Black students have been (slowly) closing the gap on whites in terms of in high school test scores and graduation rates. But the divide at the college level remains wide. In 2007, the gap in postsecondary attainment (at least an associate degree) between blacks and whites was 13.3 percent (41.0 percent vs. 27.7 percent). The gap remained in the double digits, at 13.6 percent (46.9 percent vs. 33.3 percent), in 2015.
Do black colleges help?
Historically black colleges and universities (HBCUs) serve just 0.1 percent of the overall student population, but account for 20 percent of black students who complete bachelor’s degrees. The performance of these institutions is often questioned, given that they have graduation rates about 21 percentage points lower than non-HBCUs, as well as debt levels that often exceed those reported by students at predominantly white institutions. HBCUs have also faced questions over their capacity to generate consistent and positive earnings gains for their graduates.
The claim of HBCUs to be engines of upward mobility can now, however, be tested more directly. New administrative data just released along with a paper from researchers at the Equal Opportunity Project shows that HBCUs actually have a better track record at fostering mobility than many thought.

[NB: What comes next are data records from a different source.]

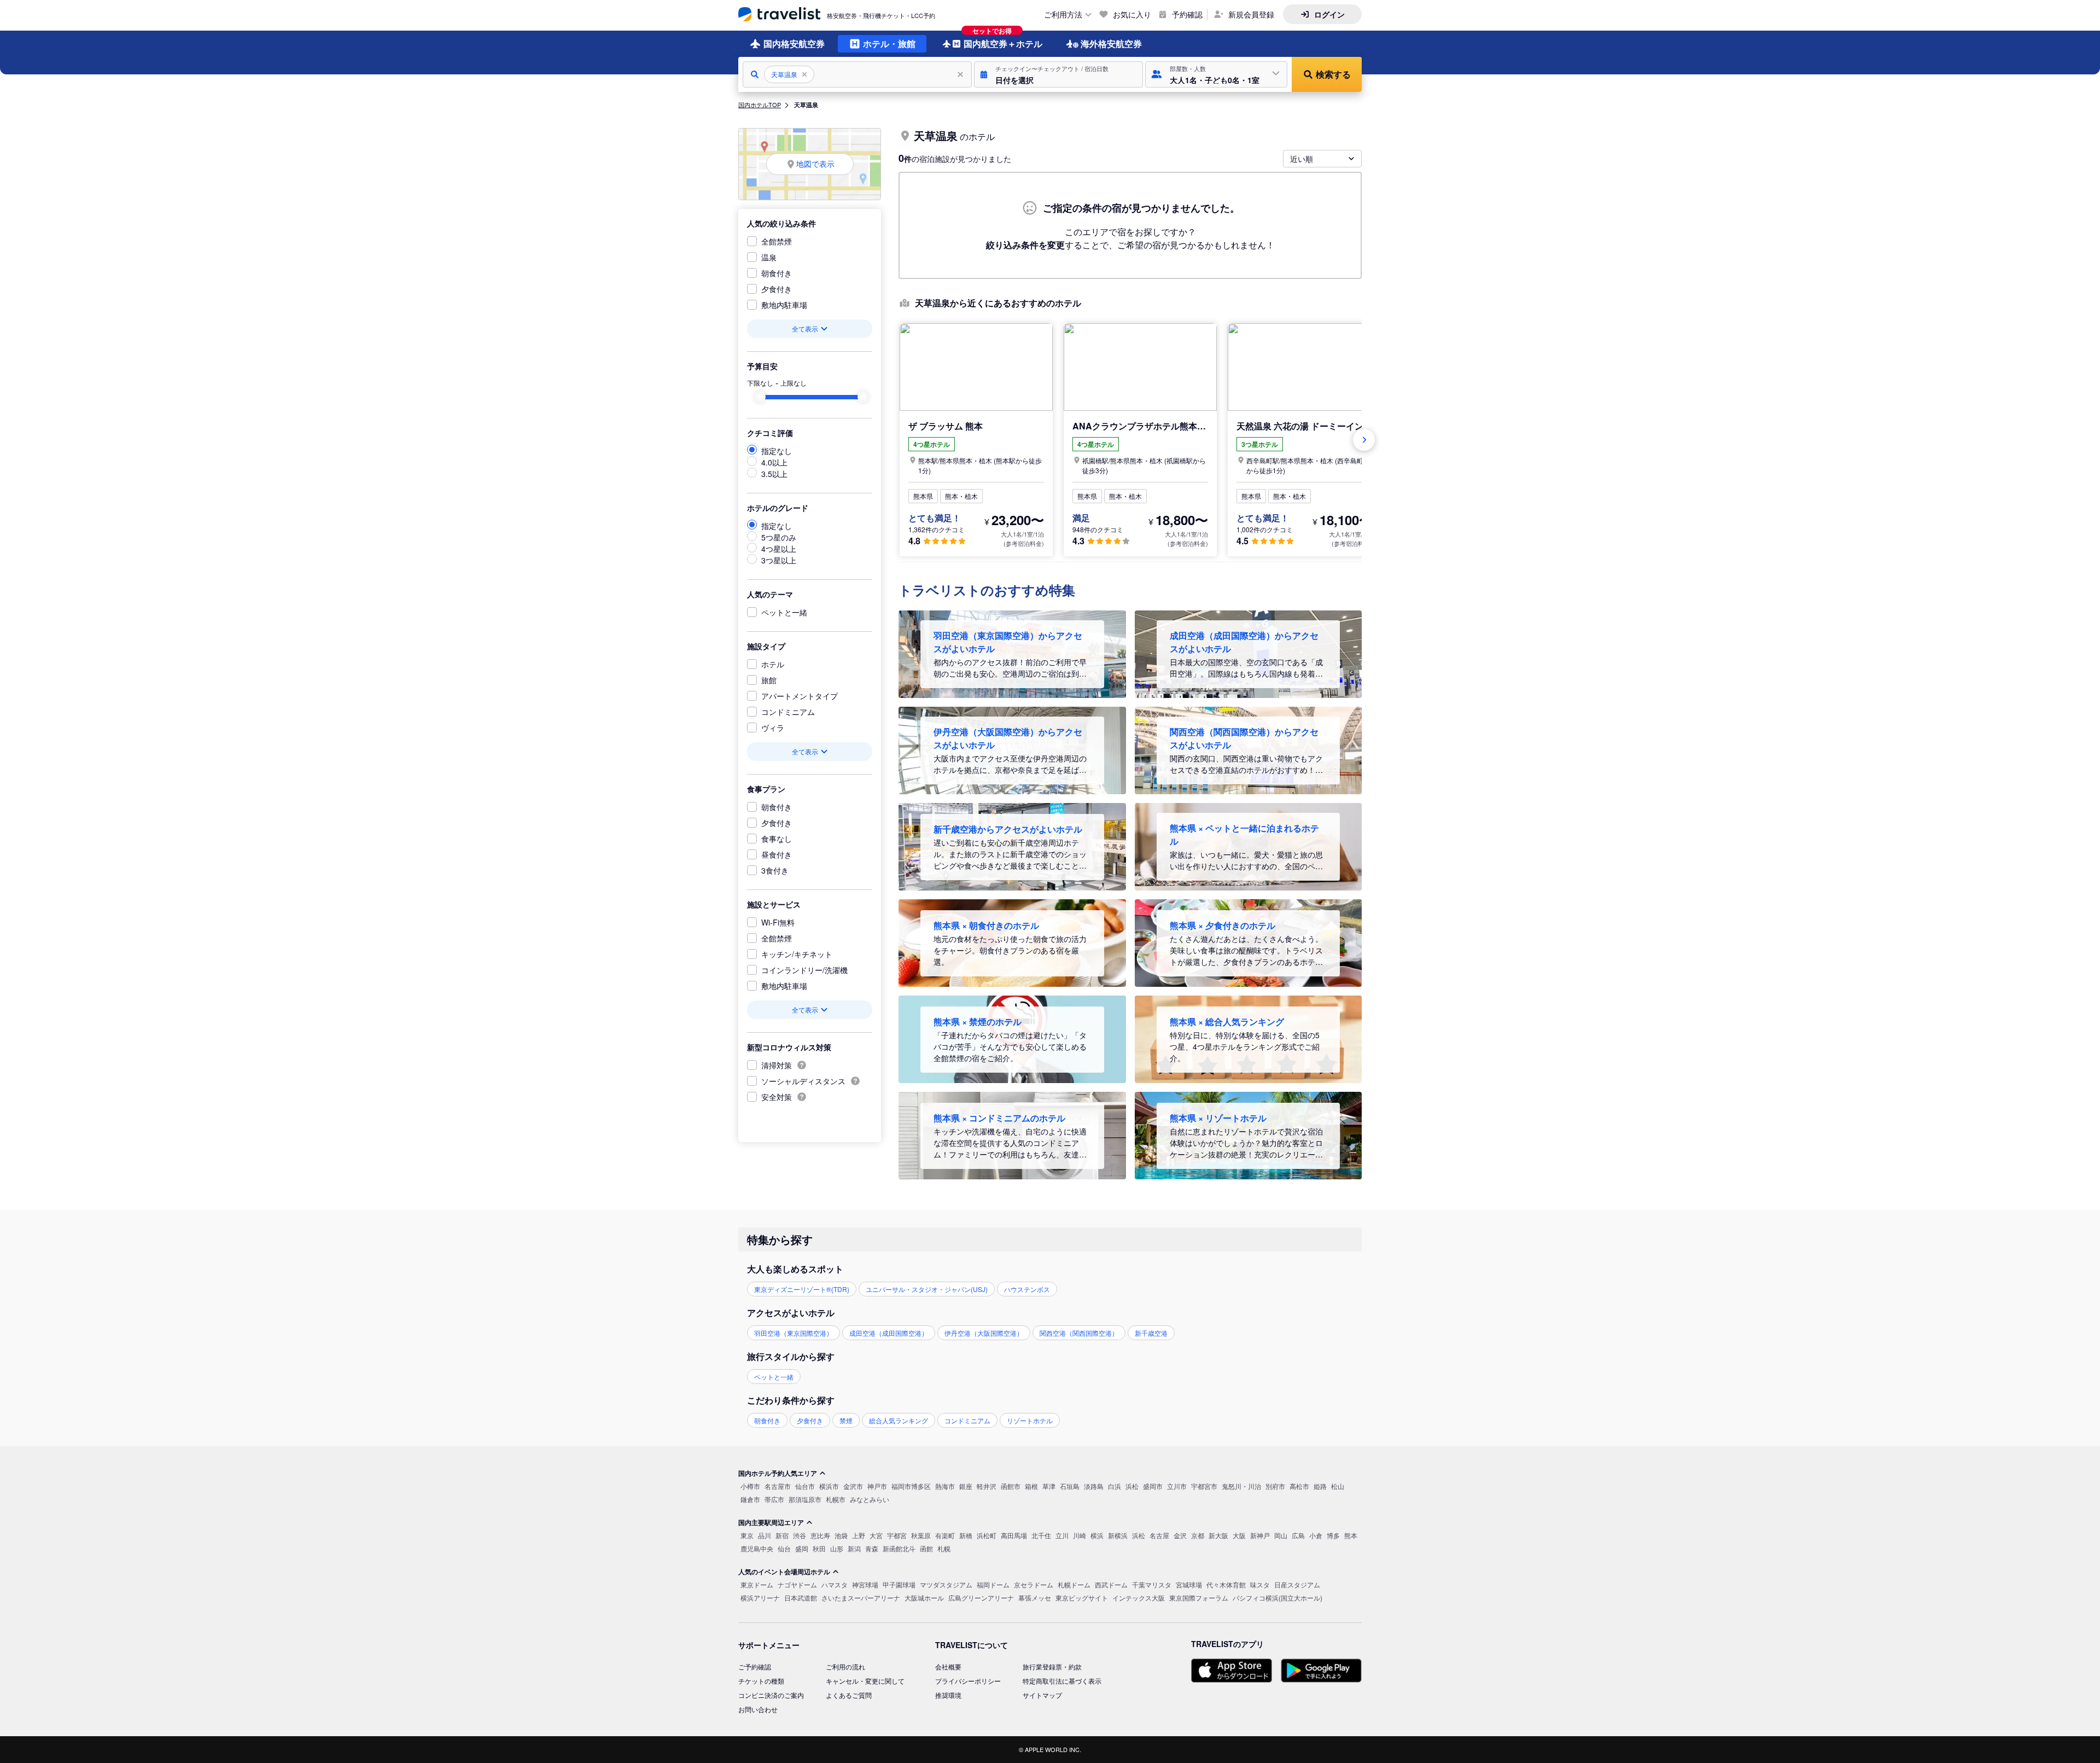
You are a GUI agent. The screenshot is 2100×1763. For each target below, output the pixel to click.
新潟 (854, 1548)
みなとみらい (869, 1499)
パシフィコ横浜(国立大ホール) (1277, 1597)
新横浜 (1118, 1535)
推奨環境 (948, 1695)
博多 (1333, 1535)
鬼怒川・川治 (1241, 1486)
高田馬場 (1014, 1535)
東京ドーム (756, 1584)
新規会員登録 (1251, 14)
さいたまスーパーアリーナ (860, 1597)
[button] (1058, 74)
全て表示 (805, 328)
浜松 (1132, 1486)
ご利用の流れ (845, 1666)
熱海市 (945, 1486)
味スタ (1260, 1584)
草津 (1048, 1486)
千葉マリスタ (1151, 1584)
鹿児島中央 (756, 1548)
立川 (1062, 1535)
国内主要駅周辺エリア (771, 1522)
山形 (836, 1548)
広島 (1298, 1535)
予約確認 (1187, 14)
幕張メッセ (1034, 1597)
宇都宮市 (1204, 1486)
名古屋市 (778, 1486)
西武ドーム (1111, 1584)
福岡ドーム (993, 1584)
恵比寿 (820, 1535)
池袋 (841, 1535)
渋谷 (799, 1535)
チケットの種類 (761, 1680)
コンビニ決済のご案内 (771, 1695)
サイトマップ (1042, 1695)
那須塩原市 (805, 1499)
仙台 (784, 1548)
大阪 (1239, 1535)
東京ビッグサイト (1081, 1597)
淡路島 (1094, 1486)
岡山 (1280, 1535)
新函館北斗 (899, 1548)
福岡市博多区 (911, 1486)
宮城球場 (1189, 1584)
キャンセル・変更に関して (865, 1680)
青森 (871, 1548)
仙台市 (805, 1486)
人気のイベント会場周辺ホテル (784, 1571)
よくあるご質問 (849, 1695)
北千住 (1041, 1535)
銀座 (965, 1486)
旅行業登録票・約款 (1052, 1666)
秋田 (819, 1548)
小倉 (1315, 1535)
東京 (747, 1535)
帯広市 (774, 1499)
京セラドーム (1033, 1584)
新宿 (782, 1535)
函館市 (1010, 1486)
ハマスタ (834, 1584)
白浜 (1114, 1486)
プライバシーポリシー (968, 1680)
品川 (764, 1535)
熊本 (1350, 1535)
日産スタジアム (1297, 1584)
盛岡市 (1153, 1486)
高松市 (1299, 1486)
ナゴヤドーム (797, 1584)
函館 (926, 1548)
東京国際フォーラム (1198, 1597)
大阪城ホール (924, 1597)
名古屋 (1159, 1535)
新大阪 (1218, 1535)
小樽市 (750, 1486)
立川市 (1177, 1486)
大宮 (876, 1535)
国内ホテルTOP (759, 104)
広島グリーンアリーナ (981, 1597)
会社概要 (948, 1666)
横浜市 (829, 1486)
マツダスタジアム (946, 1584)
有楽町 (945, 1535)
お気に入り (1132, 14)
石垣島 (1070, 1486)
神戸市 (877, 1486)
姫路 (1320, 1486)
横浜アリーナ (760, 1597)
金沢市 (853, 1486)
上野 (858, 1535)
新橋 (965, 1535)
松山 (1337, 1486)
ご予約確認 (754, 1666)
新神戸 (1260, 1535)
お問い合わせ (758, 1709)
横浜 (1097, 1535)
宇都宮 (897, 1535)
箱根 (1031, 1486)
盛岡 (801, 1548)
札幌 (943, 1548)
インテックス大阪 (1138, 1597)
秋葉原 (921, 1535)
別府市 (1275, 1486)
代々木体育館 (1226, 1584)
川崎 (1079, 1535)
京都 (1197, 1535)
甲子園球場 (899, 1584)
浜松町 (986, 1535)
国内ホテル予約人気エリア (777, 1473)
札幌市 (835, 1499)
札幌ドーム (1074, 1584)
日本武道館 (800, 1597)
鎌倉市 (750, 1499)
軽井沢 (986, 1486)
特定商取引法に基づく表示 (1062, 1680)
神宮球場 (865, 1584)
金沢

Raj Chetty, John Friedman, Emmanuel Saez, Nicholas Turner, and Danny Yagan have gone back to their treasure trove of data from tax records to see where students from different income backgrounds go to college, and how they fare economically by the time they reach their 30s. (It is worth saying that this huge, carefully-conducted study will clearly be another landmark from this team. It is also worth thanking Chetty and his colleagues for making so much data available online for other researchers; we’ll be analyzing it plenty more in coming weeks and months.)
HBCUs are doing a better job than the average postsecondary institution, in terms of vaulting lowest-income kids into the top quintile as adults. Of those HBCUs that the researchers were able to collect data for, over 85 percent had a higher “mobility score” than the average across all institutions in the U.S.:
The HBCU edge: Access
The mobility score constructed by Chetty and colleagues measures the share of the student body at each institution that goes from the bottom quintile of income distribution as kids to the top income quintile as adults. In more precise terms, the score is the product of two factors: access and success. Access is measured by the proportion of students coming from families in the bottom income quintile. The success component tracks the proportion of this group who make it to the top quintile as adults. HCBUs do better on access than on success:
Historically black colleges still lag the institutional average in terms of boosting one’s chances of making it into the top income quintile as an adult. But they do a much better job at enrolling low-income kids.
HBCUs face many challenges in improving quality and outcomes of their students, and vary greatly in institutional performance. But the new data suggests that by attracting so many lower-income students, they do play an important role in promoting upward mobility for poor black students, and thus contribute to closing one of the most persistent and important gaps between black and white Americans.